The Brutal Gay Torture Murder of Hello Dolly’s “Barnaby” Danny Lockin
One of the most brutal gay murders in Hollywood and Broadway history was of the talented Danny Lockin who played the role of “Barnaby” in both the Broadway and movie version of “Hello Dolly” at the age of 34.
In 1965 Danny Lockin replaced Jerry Dodge in the role of Barnaby Tucker in Hello, Dolly! 5 and went across the United States on six traveling productions with several actresses playing Dolly Levi, including Betty Grable, Ginger Rogers, Eve Arden, Dorothy Lamour and Anne Russell. He remained in the role for the movie version of Hello, Dolly! after enduring an audtion and 13 callbacks before finally getting the role. When filming for movie ended, Lockin continued the role in the Broadway version of Hello, Dolly!, where he worked with both Ethel Merman and Phyllis Diller until it closed on Dec. 27, 1970. He had mixed feelings about Carol Channing as Dolly, about whom he once said: “Carol Channing is rather disconcerting. You’ll notice her looking at you with those big baby-stare eyes. Then eventually it dawns on you that the person behind those eyes is, in show business terms, about 200 years old.” He also later expressed unhappiness with the way audiences reacted to Merman in the role of Dolly Levi, and how this changed the show. “She wasn’t Dolly up there, she was Ethel Merman in Dolly clothes. … The audiences came, of course; they came to see the Ethel Merman version. But it wasn’t Hello, Dolly! any more, it was her show. … Channing or Streisand, they were part of a cast, trying to act out a character. But with Ethel Merman—and not just her fault, with the audience, she was such an institution—the rest of us felt like just her chorus boys or her chorus line.
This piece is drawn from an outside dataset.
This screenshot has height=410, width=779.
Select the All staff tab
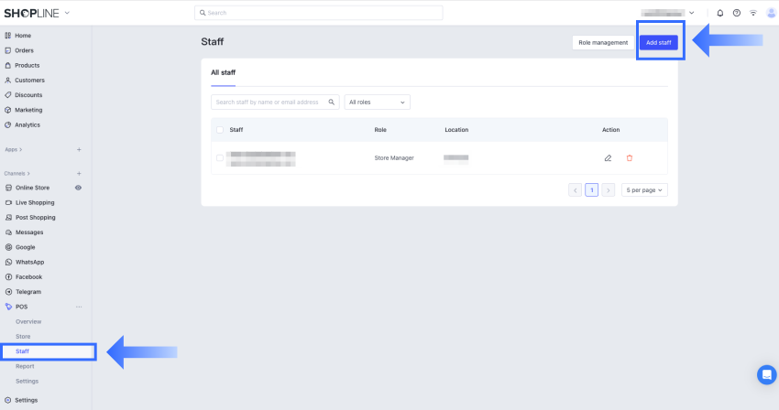(x=223, y=71)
On the night of August 21, 1977 Lockin went to a gay bar in Garden Grove, California. He left the bar with a slight, 34-year-old unemployed medical clerk, Charles Leslie Hopkins (who already had a police record and was on probation at the time). Several hours later, Hopkins called police to say that a man had entered his apartment and tried to rob him. Upon arrival, police found Lockin’s body on the floor of Hopkin’s apartment. He had been stabbed 100 times, and bled to death. Lockins body had also been mutilated after death. Hopkins claimed he had no idea how the dead body got in his apartment. Hopkins was arrested immediately.
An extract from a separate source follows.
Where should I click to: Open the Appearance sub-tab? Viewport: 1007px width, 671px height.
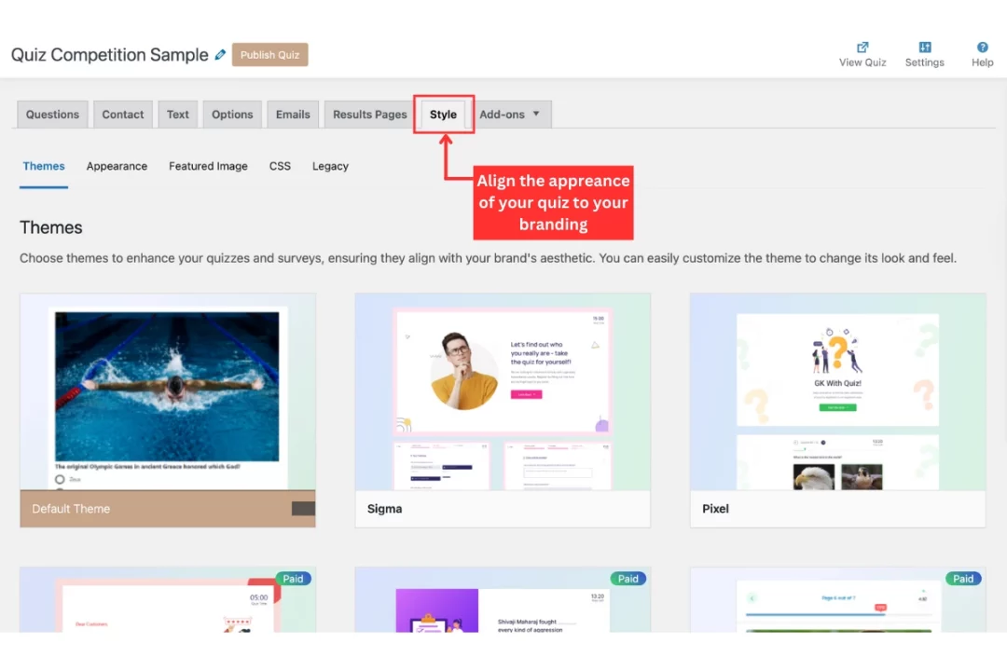tap(117, 166)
Police found a book of pornographic pictures in Hopkins’ apartment which showed men being tortured during sexual orgies. Prosecutors initially intended to seek a first degree murder conviction, and to use the book to prove that Hopkins had planned the murder. Hopkins’ trial began in May 1978, but endured a two-month delay. During the delay, the Supreme Court of the United States held in United States v. Chadwick, 433 U.S. 1 (1977), that police may not engage in warrantless searches of an individual’s property in the absence of an exigency. On July 31, the trial court ruled the pornographic book inadmissible as evidence. On August 8, the trial court judge held that the death penalty could not be applied to Hopkins due to lack of evidence of premeditation.
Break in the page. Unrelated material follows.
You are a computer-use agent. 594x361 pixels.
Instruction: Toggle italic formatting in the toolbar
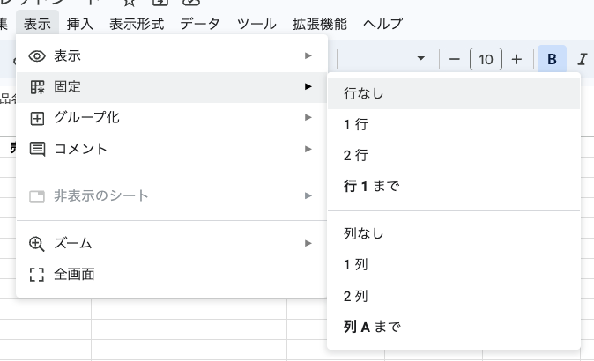click(582, 59)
On September 28, 1978, Hopkins was convicted of voluntary manslaughter and was sentenced to a three-year prison term. Since the court was permitted to consider suppressed evidence if the evidence was not seized merely to obtain a lengthier prison sentence and it did not “shock the conscience of the court,” the trial judge increased Hopkins’ sentence from the usual three years to four years.